Exercise 9.12 Limits on lending

Many countries have policies that limit how much interest a moneylender can charge on a loan.

  1. Explain whether or not you think these limits are a good idea.
  2. Who benefits from the laws and who loses?
  3. Discuss the likely long-term effects of such laws.
  4. Contrast this approach to helping poor people gain access to loans with the Grameen Bank in Exercise 9.11.

Exercise 9.13 Pawnshops as a source of credit

Pawnbroking is one of the oldest sources of credit in the world. A pawnshop offers loans in exchange for items such as jewellery, which are held by the shop until the loan is repaid. Such shops are mainly used by people on low incomes. In Texas, the maximum interest rate that can be charged is 20% per month. According to a study of pawnshops in Texas, default rates are lower when items of sentimental value, such as rings, rather than items of equivalent resale value, such as TV sets, are held by the shop.

(If you want to find out more about pawnbroking, this quote is taken from Susan Payne Carter and Paige Marta Skiba. 2012. ‘Pawnshops, Behavioral Economics, and Self-Regulation’. Review of Banking and Financial Law 32 (1): pp. 193–220.)

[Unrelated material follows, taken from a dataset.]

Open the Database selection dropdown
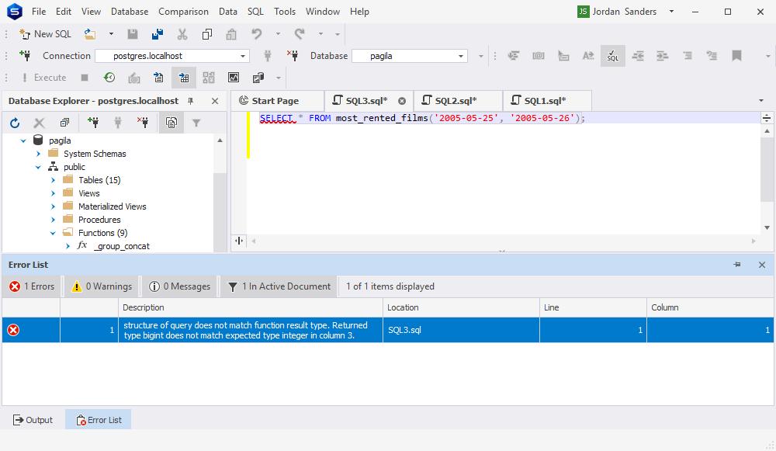The height and width of the screenshot is (451, 776). tap(461, 55)
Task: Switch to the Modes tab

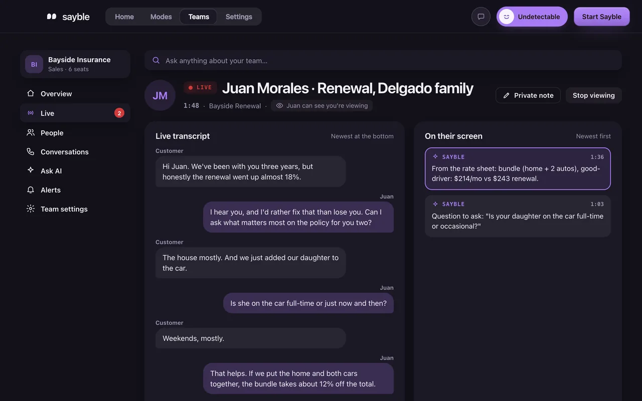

  1. Draw a diagram with ‘Consumption now’ on the horizontal axis and ‘Consumption later’ on the vertical axis. Draw a feasible set, endowment, and indifference curves on this diagram, and use the diagram to explain why someone might choose to use a pawnshop.
  2. Define the term that is used for the items held by the pawnshop (such as jewellery), and explain its role in the pawnbroking business.
  3. Suggest an explanation for the differential default rates on the type of item held by the pawnshops when making a loan.
  1. David McKenzie. 2017. ‘Identifying and spurring high-growth entrepreneurship: Experimental evidence from a business plan competition’. American Economic Review 107 (8): pp. 2278–2307. 

  2. Suresh de Mel, David McKenzie, and Christopher Woodruff, 2008. Returns to capital in microenterprises: evidence from a field experiment. The Quarterly Journal of Economics, 123(4), pp. 1329–1372. 

  3. David G. Blanchflower and Andrew J. Oswald. 1998. ‘What Makes an Entrepreneur?’. Journal of Labor Economics 16 (1): pp. 26–60. 

  4. Douglas Holtz-Eakin, David Joulfaian, and Harvey S. Rosen, 1994. ‘Sticking it out: Entrepreneurial survival and liquidity constraints’. Journal of Political Economy, 102(1), pp. 53–75. 

  5. David B. Gross, and Nicholas S. Souleles, 2002. Do liquidity constraints and interest rates matter for consumer behavior? Evidence from credit card data. The Quarterly Journal of Economics, 117(1), pp. 149–185. 

  6. Jonathan Morduch. 1999. ‘The Microfinance Promise’Journal of Economic Literature 37 (4) (December): pp. 1569–1614.